Perhaps if I’d paid more attention to Charlie Sheen’s 2011 public meltdown and ensuing media circus – I remember there was a lot of talk about “tiger blood” and “winning” – I would better appreciate A Glimpse Inside the Mind of Charles Swan III.  Written and directed by Roman Coppola, the movie stars Sheen as the title character, a sleazy graphic designer who hits rock bottom after his latest girlfriend dumps him.

This isn’t to say that Swan is meant to be autobiographical. For all I know, Sheen’s life wasn’t an influence at all. But that would mean that this ostentatious exercise in self-inflicted macho misery would be even more pointless.

Whatever the movie’s genesis, a big reason for its failure is the Sheen we get onscreen. Charles Swan is supposed to be an irresistible devil – sort of a rock-star artist – but the burnt-out Sheen we get has no charisma at all. If he brings any presence to the screen, it’s geriatric. His gait verges on stumbling (even when he’s sober) and he wears a dark pair of sunglasses in almost every scene, as if he’s recently had cataract surgery. After nearly 40 years in pictures, I’m left thinking his best movie moment remains one of his first: as the bad boy in the police station at the end of Ferris Bueller’s Day Off.

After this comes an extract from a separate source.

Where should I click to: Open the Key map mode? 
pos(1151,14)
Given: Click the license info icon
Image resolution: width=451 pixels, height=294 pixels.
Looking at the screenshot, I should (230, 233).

If Sheen brings any presence to the screen, it’s geriatric.

With a lead character lacking even trace elements of rakish charm, it was hard to care one bit about anything going on in Charles  Swan III – inside Swan’s mind or elsewhere. The elaborate fantasy sequences display Coppola’s eye for costume and production design, but those were both put to far better effect in his first film, CQ. Here they’re employed in the service of ill-conceived comic set pieces, including an action sequence about a female spy agency known as the Secret Society of Ball Busters.

Very little of the film is funny, despite a talented supporting cast that includes Patricia Arquette, Aubrey Plaza and Jason Schwartzman. (I like Schwartzman, but what does it say about a movie that you wonder what Jason Schwartzman is doing in it?) By far the biggest waste is Bill Murray, who has a supporting part as Swan’s business manager, Saul. Murray gets a great line, delivered with his inimitable brand of melancholy: “Desire is about as close to happiness as I’m going to get.” It’s just an aside in one of the movie’s many meandering scenes, yet it made me wish we could jump out of Swan’s mind and get into Saul’s instead.